WHAT THIS TASK INVOLVES = Without the pictures, set down exactly the lines from the one that contains "Image resolution: width=782" to the end of the entries, both included, and nothing besides.
+++ DATA SECTION +++
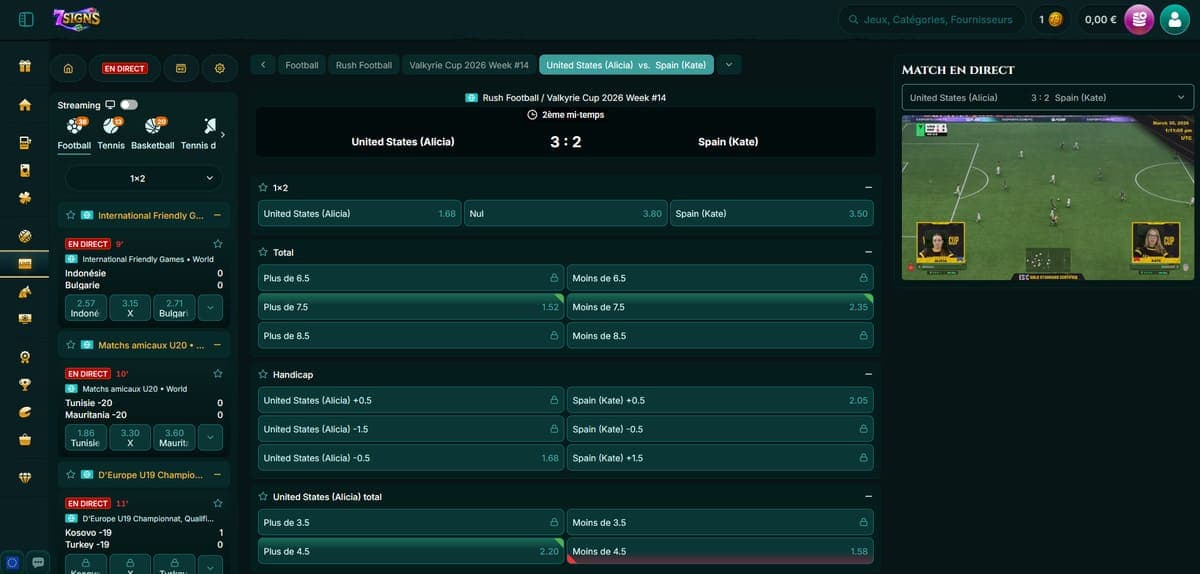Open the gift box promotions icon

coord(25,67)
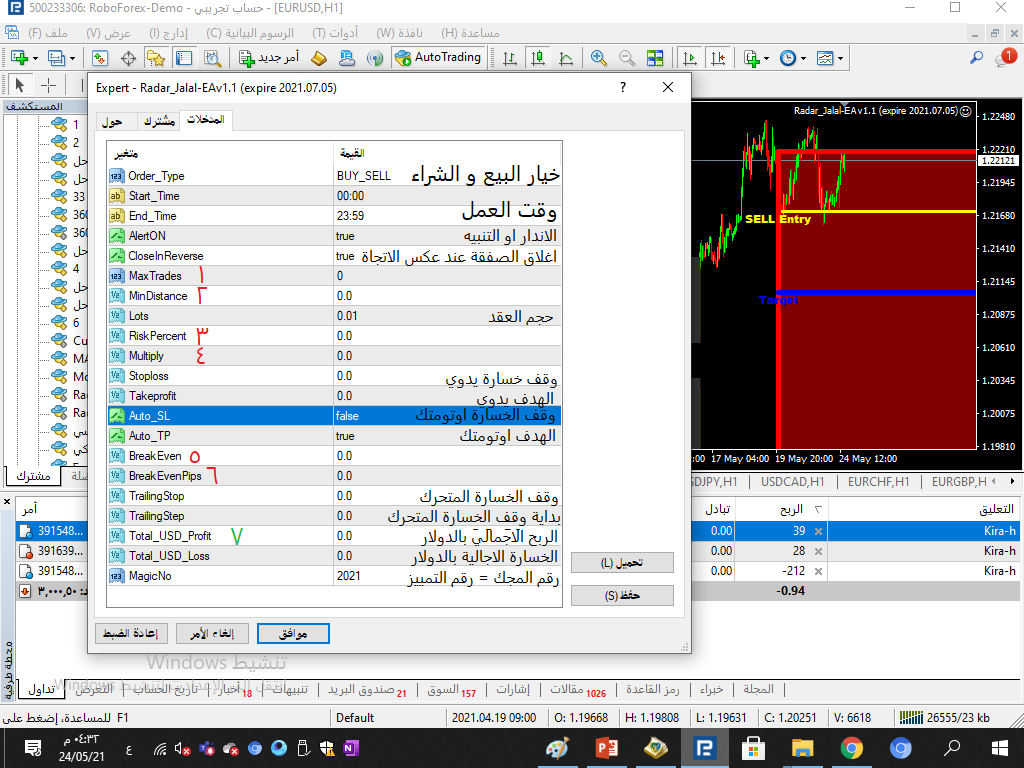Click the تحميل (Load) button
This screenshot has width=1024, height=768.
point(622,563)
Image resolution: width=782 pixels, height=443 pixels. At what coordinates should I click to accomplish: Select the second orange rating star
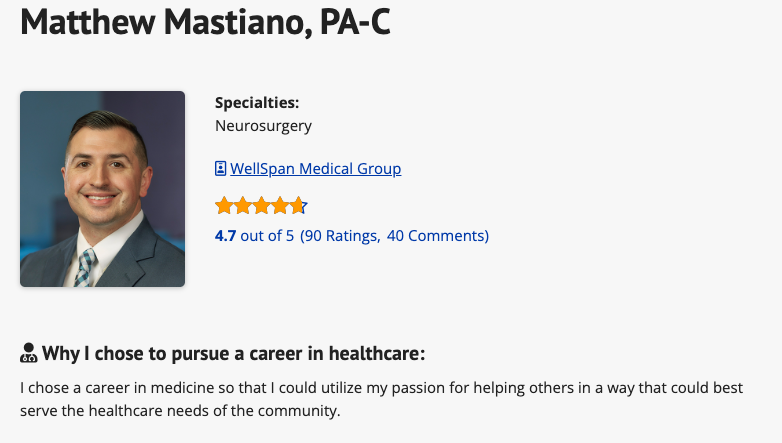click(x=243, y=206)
+++
FINAL ANSWER =
Image resolution: width=782 pixels, height=443 pixels. At what coordinates should I click to accomplish: Select the second orange rating star
click(x=243, y=206)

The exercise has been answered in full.